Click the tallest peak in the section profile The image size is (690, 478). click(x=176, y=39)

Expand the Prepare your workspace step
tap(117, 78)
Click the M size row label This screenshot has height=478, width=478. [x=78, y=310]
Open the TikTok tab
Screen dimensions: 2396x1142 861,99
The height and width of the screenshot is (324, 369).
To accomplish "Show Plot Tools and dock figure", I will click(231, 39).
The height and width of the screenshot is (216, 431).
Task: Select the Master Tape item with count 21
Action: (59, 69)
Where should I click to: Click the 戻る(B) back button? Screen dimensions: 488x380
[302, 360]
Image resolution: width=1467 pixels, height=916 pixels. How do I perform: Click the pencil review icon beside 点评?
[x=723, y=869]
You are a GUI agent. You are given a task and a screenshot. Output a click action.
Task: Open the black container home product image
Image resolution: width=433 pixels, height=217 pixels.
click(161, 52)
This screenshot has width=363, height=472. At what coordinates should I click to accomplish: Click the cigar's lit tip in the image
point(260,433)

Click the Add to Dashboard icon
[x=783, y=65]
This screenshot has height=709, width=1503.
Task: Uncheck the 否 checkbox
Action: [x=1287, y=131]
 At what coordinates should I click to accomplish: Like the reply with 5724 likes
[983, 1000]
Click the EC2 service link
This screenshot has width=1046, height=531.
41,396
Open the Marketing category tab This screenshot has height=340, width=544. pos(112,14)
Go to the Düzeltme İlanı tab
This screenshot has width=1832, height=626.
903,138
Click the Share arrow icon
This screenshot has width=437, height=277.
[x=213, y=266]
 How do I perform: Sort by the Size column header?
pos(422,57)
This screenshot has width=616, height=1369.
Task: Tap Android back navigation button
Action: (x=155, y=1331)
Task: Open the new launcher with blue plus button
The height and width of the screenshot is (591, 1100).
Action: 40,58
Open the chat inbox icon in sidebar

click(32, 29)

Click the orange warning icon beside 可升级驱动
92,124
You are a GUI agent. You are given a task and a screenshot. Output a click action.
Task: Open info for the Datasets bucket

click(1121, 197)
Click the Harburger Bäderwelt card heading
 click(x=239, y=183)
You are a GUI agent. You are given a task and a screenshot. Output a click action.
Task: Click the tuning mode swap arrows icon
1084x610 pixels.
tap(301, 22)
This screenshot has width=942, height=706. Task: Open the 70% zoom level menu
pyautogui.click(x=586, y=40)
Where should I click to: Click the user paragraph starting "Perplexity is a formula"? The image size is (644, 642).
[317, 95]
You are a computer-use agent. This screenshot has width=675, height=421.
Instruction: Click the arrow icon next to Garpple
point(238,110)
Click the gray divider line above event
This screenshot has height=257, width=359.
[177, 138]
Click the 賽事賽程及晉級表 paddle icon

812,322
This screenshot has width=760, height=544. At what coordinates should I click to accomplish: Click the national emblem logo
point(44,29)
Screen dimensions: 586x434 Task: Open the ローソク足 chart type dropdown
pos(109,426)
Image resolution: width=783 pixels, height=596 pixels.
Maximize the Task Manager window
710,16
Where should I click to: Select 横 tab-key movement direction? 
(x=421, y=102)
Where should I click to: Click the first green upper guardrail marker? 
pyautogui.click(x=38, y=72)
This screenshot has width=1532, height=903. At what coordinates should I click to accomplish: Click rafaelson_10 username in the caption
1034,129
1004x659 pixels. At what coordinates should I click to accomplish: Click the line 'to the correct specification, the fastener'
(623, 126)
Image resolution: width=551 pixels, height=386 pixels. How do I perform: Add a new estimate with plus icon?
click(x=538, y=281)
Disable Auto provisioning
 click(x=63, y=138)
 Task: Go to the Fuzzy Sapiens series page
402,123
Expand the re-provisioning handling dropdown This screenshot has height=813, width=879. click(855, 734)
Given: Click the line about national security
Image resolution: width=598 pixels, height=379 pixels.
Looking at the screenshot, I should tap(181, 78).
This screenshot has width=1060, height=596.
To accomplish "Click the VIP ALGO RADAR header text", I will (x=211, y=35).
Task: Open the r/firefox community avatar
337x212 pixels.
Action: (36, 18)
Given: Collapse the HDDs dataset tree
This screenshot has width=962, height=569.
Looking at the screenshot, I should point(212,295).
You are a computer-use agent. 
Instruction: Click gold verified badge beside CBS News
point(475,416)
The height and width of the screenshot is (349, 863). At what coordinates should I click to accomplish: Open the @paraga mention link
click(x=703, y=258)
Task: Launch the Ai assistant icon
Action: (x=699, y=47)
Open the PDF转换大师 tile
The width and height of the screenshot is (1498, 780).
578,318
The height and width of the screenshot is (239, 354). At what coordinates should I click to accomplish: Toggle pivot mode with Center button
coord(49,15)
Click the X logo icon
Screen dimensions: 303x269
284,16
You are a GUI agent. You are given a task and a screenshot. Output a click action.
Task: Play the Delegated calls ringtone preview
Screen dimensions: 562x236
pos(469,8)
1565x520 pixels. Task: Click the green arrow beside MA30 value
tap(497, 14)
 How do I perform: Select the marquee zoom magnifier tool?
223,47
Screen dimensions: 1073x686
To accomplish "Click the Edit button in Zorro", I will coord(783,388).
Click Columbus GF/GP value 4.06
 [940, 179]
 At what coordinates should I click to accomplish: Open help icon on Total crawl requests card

------

Stopping at the line containing "Go to the Düzeltme İlanı tab", please repeat exactly every line from the very start of the entries, that line included, and nothing more.

Click the tallest peak in the section profile The image size is (690, 478). click(x=176, y=39)

Expand the Prepare your workspace step
tap(117, 78)
Click the M size row label This screenshot has height=478, width=478. [x=78, y=310]
Open the TikTok tab
Screen dimensions: 2396x1142 861,99
The height and width of the screenshot is (324, 369).
To accomplish "Show Plot Tools and dock figure", I will click(231, 39).
The height and width of the screenshot is (216, 431).
Task: Select the Master Tape item with count 21
Action: (59, 69)
Where should I click to: Click the 戻る(B) back button? Screen dimensions: 488x380
[302, 360]
Image resolution: width=1467 pixels, height=916 pixels. How do I perform: Click the pencil review icon beside 点评?
[x=723, y=869]
You are a GUI agent. You are given a task and a screenshot. Output a click action.
Task: Open the black container home product image
Image resolution: width=433 pixels, height=217 pixels.
click(161, 52)
This screenshot has width=363, height=472. At what coordinates should I click to accomplish: Click the cigar's lit tip in the image
point(260,433)

Click the Add to Dashboard icon
[x=783, y=65]
This screenshot has height=709, width=1503.
Task: Uncheck the 否 checkbox
Action: [x=1287, y=131]
 At what coordinates should I click to accomplish: Like the reply with 5724 likes
[983, 1000]
Click the EC2 service link
This screenshot has width=1046, height=531.
41,396
Open the Marketing category tab This screenshot has height=340, width=544. pos(112,14)
Go to the Düzeltme İlanı tab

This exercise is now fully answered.